思わず身体をのけ反らして反転上昇を掛けるミハルに。


「ほらほら!今度は周り過ぎっ!ちゃんと月を観て飛ばないと。

 自分の位置さえも判らなくなるよ?」


月明かりに浮かぶ海面を見詰めて、ミハルは冷や汗を掻く。


「解ってるよぉ・・・でも真っ暗で。

 自分では真っ直ぐ飛んでるつもりなんだけど・・・

 月明かりだけが頼りだなんて・・・困ったな」


沖天に輝く月に僅かながら雲が被さり始めた。


「もし・・・月が判らなくなったらどうしよう?

 海面さえも判らなくなったら・・・還る事さえ出来なくなるんじゃないの?」


母艦<薩摩>の影が薄っすらとだけ観えている。

艦隊は敵の潜水艦を警戒して、灯火管制を行っているから黒い影だけにしか映らない。


「その時はねぇ・・・日が昇るまで飛んでいるしかないよ」


リィ君があっさり、冗談めいた言葉で教えて来た。


「それこそ・・・ソンナァーだよね。

 お月様、陰らないでね?って事だよ・・・ね?!」


満月を見上げていたミハルが気付く。


「来たよ・・・女神ミハリューが。

 現れたよ・・・闇の女神が!」


同時にリィ君が気付く。

闘いを覚悟した声は、覚悟と決意を告げている。


「ミハル!女神モードになって!

 奴はもう本気モードになっている!」


リィ君がミハルの中に潜り込む。

女神の魔法衣姿になるミハルと共に闘う為に。


月明かりの中から紅い火の粉が降って来る。

火の粉に観えていたモノが近づくと、一斉にミハルに襲い掛かって来た。


蒼き魔法衣から、白き太陽神ユースティアの魔法衣へとチェンジしたミハルが、

襲ってきた紅い光弾を魔法陣で受け流す。


「いきなりなご挨拶ね、ミハリュー!」


月影の中から現れ出た少女に向かって呼びかける。


「私を倒すのを辞めてくれるかと思ってたんだけど。

 諦めが悪い人ね、あなたって!」


赤黒い魔法衣に身を包んだミハリューを見上げる。

まるで月の中から現れ出たような女神は、ミハルを見下ろしながら呟いた。


「お前を倒す!殺さずに・・・消滅させずに。

 それが全能の神が私に命じた役目。
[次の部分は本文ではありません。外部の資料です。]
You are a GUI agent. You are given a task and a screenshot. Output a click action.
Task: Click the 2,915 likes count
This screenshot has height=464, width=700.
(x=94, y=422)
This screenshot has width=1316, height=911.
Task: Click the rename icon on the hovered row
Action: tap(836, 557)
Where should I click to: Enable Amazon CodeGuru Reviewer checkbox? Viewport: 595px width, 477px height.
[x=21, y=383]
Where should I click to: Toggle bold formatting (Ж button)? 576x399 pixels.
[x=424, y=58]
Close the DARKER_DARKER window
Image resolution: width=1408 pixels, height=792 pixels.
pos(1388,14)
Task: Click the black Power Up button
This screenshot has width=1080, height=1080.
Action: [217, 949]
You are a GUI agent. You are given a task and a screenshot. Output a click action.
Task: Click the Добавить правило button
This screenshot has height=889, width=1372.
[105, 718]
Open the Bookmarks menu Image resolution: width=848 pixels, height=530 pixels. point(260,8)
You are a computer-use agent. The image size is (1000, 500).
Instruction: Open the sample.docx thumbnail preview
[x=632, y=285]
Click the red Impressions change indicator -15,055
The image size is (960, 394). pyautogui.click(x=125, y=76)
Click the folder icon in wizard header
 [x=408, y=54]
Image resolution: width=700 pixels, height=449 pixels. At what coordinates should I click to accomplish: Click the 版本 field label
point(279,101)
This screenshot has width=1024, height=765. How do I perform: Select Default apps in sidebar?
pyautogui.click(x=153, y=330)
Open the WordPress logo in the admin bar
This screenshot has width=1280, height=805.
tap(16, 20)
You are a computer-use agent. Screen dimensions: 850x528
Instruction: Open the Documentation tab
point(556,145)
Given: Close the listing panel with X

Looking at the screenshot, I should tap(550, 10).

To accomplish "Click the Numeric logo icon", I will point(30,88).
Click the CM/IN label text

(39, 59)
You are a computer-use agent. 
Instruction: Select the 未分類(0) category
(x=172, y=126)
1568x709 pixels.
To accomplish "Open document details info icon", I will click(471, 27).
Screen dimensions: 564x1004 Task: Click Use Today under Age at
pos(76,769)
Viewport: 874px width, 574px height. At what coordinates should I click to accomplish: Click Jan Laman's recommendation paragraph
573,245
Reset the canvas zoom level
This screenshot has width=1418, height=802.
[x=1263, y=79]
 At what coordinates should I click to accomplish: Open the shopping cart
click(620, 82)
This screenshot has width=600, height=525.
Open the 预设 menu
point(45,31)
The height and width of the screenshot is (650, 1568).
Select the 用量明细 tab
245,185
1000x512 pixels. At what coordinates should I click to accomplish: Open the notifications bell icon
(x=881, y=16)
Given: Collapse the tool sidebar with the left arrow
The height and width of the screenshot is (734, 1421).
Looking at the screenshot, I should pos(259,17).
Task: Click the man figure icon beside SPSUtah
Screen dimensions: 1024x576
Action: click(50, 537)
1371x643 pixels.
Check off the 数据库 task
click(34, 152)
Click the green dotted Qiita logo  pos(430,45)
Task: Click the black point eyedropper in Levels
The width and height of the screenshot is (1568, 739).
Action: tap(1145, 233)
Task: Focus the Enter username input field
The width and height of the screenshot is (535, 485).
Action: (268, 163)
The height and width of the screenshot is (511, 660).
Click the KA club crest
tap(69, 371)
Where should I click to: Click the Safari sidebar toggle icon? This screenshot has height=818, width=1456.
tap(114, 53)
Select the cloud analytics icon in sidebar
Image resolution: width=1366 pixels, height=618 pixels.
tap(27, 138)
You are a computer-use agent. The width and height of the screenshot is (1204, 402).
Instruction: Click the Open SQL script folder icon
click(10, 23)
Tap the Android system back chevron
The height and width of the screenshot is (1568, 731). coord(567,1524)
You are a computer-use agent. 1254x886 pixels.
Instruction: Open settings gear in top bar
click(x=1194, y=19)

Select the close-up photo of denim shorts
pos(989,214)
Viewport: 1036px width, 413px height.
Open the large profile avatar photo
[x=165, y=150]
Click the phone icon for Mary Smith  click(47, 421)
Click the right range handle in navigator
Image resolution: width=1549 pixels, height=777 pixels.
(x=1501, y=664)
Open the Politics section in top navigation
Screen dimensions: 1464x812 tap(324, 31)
それが殲滅の女神に与えられた任務。

 <希望デザイア>を連行するのが我が務め!」


見下ろす瞳は闇に染まり、黒く澱み切っていた。


「殺さず・・・連行するですって?

 どういう意味よそれは?」


ミハリューが手にしたデバイス剣から紅き光が迸ったのを観て、

ミハルもデバイス槍を<理の女神>が持つ剣に変える。

蒼い光を放つ剣を右手に携え、対峙するミハルに。


「判らぬか?お前は神の神殿に来たがっていたではないか。

 そこで我が主に求めるが良い、世界の終わりを。

 その為にお前はこの世界に降りて来たのであろう?デザイアよ!」


宿っていたもう一人の自分を呼ぶミハリューに聞き返す。


「私は太陽神ユースティアになったの!デサイアさんはもう出て来ないわ!

 それに何のために世界を終わらせなきゃならないというのよ!

 なぜ私がこの世界に降りて来たっていうのよ!

 私は産まれた時からこの世界に居たんだからっ!」


返されたミハルの声に、ミハリューの眉が跳ね上がる。


「なんだと?!お前はまだ完全に覚醒しておらんというのか?

 ・・・ふふふっ・・・あーっはっはっはっ!!

 とんだお笑い話だなっ、女神ミハルは自分が何者なのかも知らずに神となったか?」


「どういうことなのよ?」


笑い転げたミハリューに、口を尖らせて訊いたが。


「知らぬなら知らぬでもいい!

 私の役割はお前を連行する事だけだからな。

 甚振り尽して身動き出来なくしてやる!」


デバイス剣を翳したミハリューが声と同時に斬りかかって来る


応戦するミハルも上空へと飛び上がり蒼き剣を斬り上げた・・・



挿絵(By みてみん)


現れたのは殲滅を司る女神ミハリュー。


闇夜に現われし者は前とは違うような気がした。

しかし、ミハルには隠し持った奥の手があった!


次回・・・闇が迫ります!!


次回 終わる世界 Ep7 They Who Govern Reason <理を司る者>  Part8

君は・・・現れし者に目を見開く?!蒼き眼で見た者とは?


人類消滅まで ・・・ アト 45 日!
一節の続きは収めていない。